Il Messaggero, 23 maggio 2024
Roma-Liverpool 1984, il dolore che non passa
Quando è successo tutto quello che non doveva succedere avevo tre anni. Di quei giorni non ho ricordi veri. Del 30 maggio 1984 penso di ricordare le luci di un televisore, persone che si muovono davanti a quelle luci e voci indistinte. Nient’altro.
La sconfitta ai rigori in una finale di Coppa dei Campioni, la morte e i funerali del segretario del Partito Comunista Enrigo Berlinguer, il suicidio di Agostino Di Bartolomei, il capitano della Roma sconfitta in quella finale: per tanti e tante è stato tutto talmente doloroso che in pubblico era meglio non parlarne o troncare con “Quella partita non è mai stata giocata”, “Non me lo chiedere sennò piango”, “Non c’è niente da dì”, “Lascia stare”.
I FATTI
Anche scegliere di non raccontare è un modo per dare un senso ai fatti. Se fosse un saggio, e non lo è, quello che segue potrebbe essere lo studio dell’acustica di un silenzio che segue tre lutti collettivi. La voce viene prima della parola e per questo ho scelto di registrare e trascrivere il ricordo e quindi le versione dei fatti di chi c’era e ha voluto raccontarli. Ho provato a ricostruire contenuto e forma parlata delle persone che hanno raccontato quello che gli è successo in relazione a quei fatti, e del senso che quei fatti hanno per loro ancora oggi. Fatti ai quali qualcuno fa risalire il momento preciso che ha determinato ciò che oggi sono loro e la loro città.
I DOCUMENTI
Il testo però contiene anche documenti ufficiali come bollettini medici, giornali, un telegramma ripescato da un archivio, tabellini di partite ufficializzati dalla Uefa e della Figc. Quella che segue, quindi, non può che essere una messa in scena del racconto di personaggi su fatti storicamente accertati e persone veramente esistite, e della loro ostinata ricerca di senso in tutto quello che non sarebbe dovuto succedere, e che invece è successo.

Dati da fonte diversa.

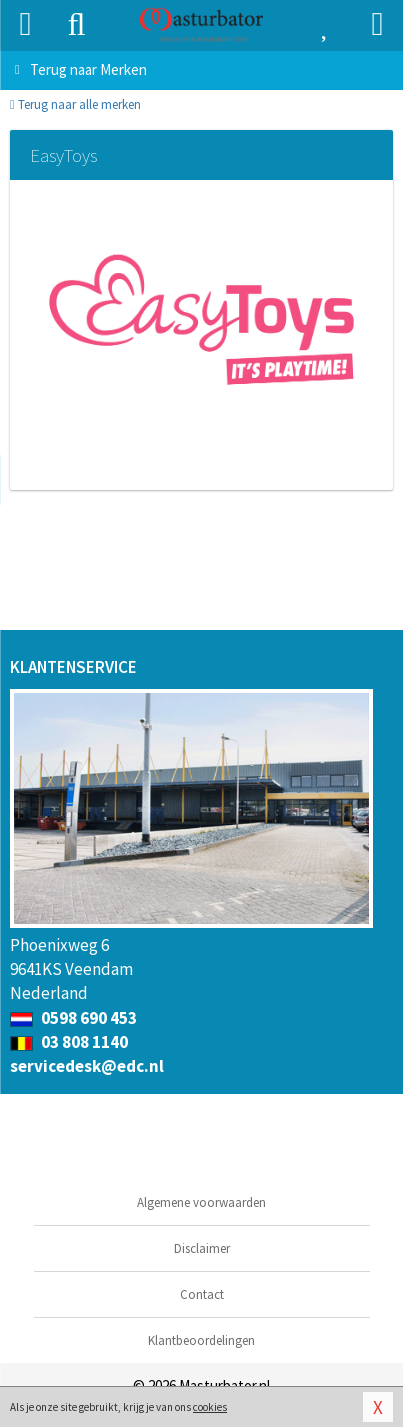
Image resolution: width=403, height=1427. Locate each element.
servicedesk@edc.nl (87, 1066)
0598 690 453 (73, 1018)
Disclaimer (202, 1248)
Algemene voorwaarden (201, 1202)
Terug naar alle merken (75, 104)
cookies (210, 1407)
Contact (202, 1294)
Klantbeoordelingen (201, 1340)
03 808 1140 (69, 1042)
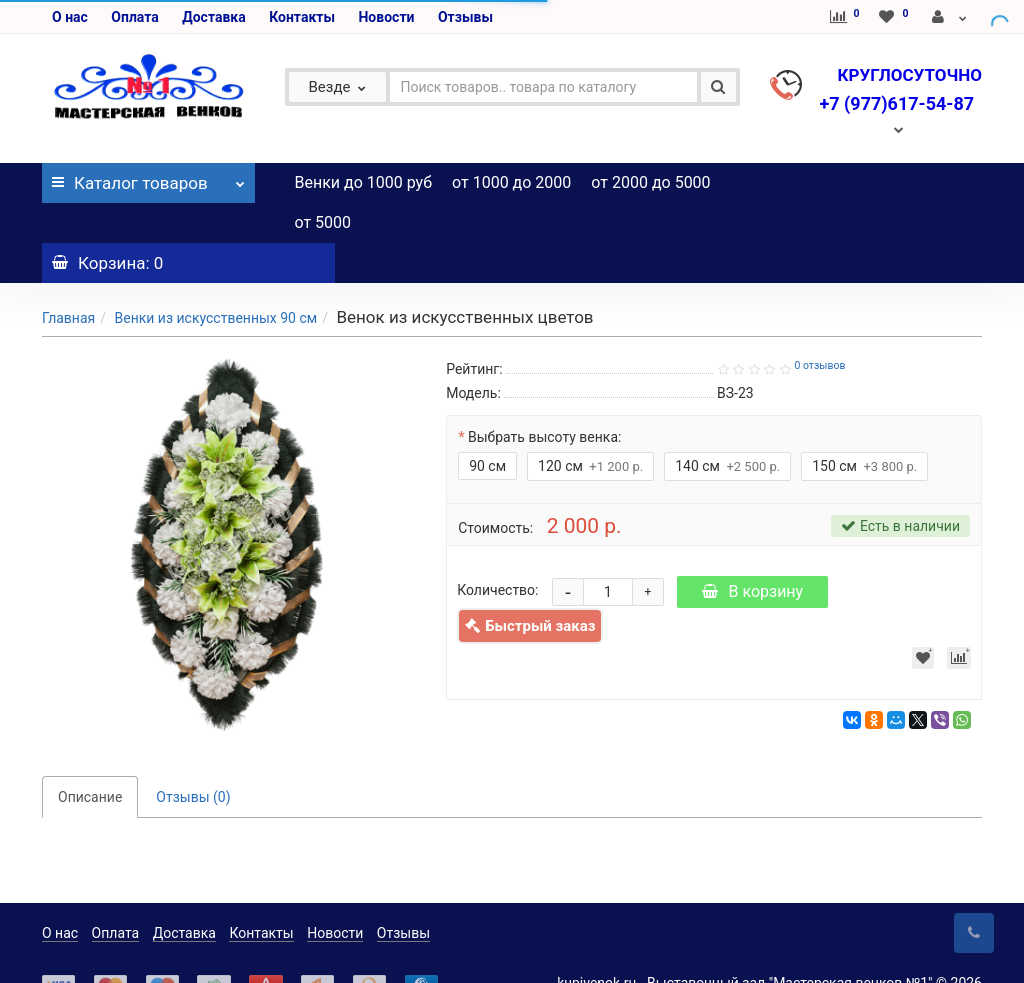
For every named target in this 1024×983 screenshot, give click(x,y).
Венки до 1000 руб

(...) Il dolore è una cosa privata la gioia è una cosa pubblica che va condivisa perché ti dà la sensazione che fai parte di una famiglia enorme di persone che improvvisamente diventano uguali a te. Questa è la prima cosa che mi viene in mente, mi ricordo la delusione pesante da bambino di sette anni vedere la Roma in bianco perché la Roma giocava in bianco e invece io mi ero immaginato il completino rosso con Barilla scritto in giallo e invece ero spaesato a vedere la Roma completamente in bianco e quindi non mi capacitavo (...) per questo come anche i rigori, non mi chiedere quello che è successo perché non capivo neanche le regole dei rigori (...) ogni rigore che tiravano chiedevo “Ma è quello decisivo? Ma è quello buono? Poi al tiro di Graziani ho capito che aveva sbagliato perché è piombato il silenzio tutti scendiamo silenziosi dallo stadio e arrivo a casa e su un muro c’era già scritto “Grazie lo stesso”.
IL LUPETTO
Io questo me lo ricordo. Cioè la partita era finita da due ore e già qualcuno aveva fatto una scritta enorme con scritto “Grazie lo stesso” con un lupetto (...) Noi ancora festeggiavamo lo scudetto dell’ottantatré e al Rione Monti, dove vivevo io, c’era ancora quel lupetto disegnato e in quella via il muro era ancora intonso e io quando tornai mio padre mi aspettava sulla strada, ci abbracciammo e piangemmo e lui sapeva che quella era la mia prima partita (...)
LA GIORNATA
Ovviamente da quella giornata sono diventato ufficialmente un tifoso della Roma (...) Atto primo. 30 maggio 1984. Silenzio. Trenta Maggio è come chiedeme come me chiamo il Trenta Maggio ha significato tanto, forse troppo. Tanto e troppo, personalmente anche tutto. Io mi sono sposato il Trenta Maggio nel 2005 perché vedevo in quella data tipo I fiori del male qualcosa da sublimare non tanto per la partita quanto per il suicidio di Agostino.
IL “MAINAGIOISMO"
Una cosa così forte così troppo totalmente romanista di cui tocca avecce a che fare ogni anno (...) devo premette che non sopporto il mainagioismo ma è una data romanista, nel senso che ci riguarda non perché è legata alla sconfitta e al suicidio. Ci riguarda perché quando Di Bartolomei segna il primo rigore sei Campione d’Europa (...) è il punto più alto della storia della Roma.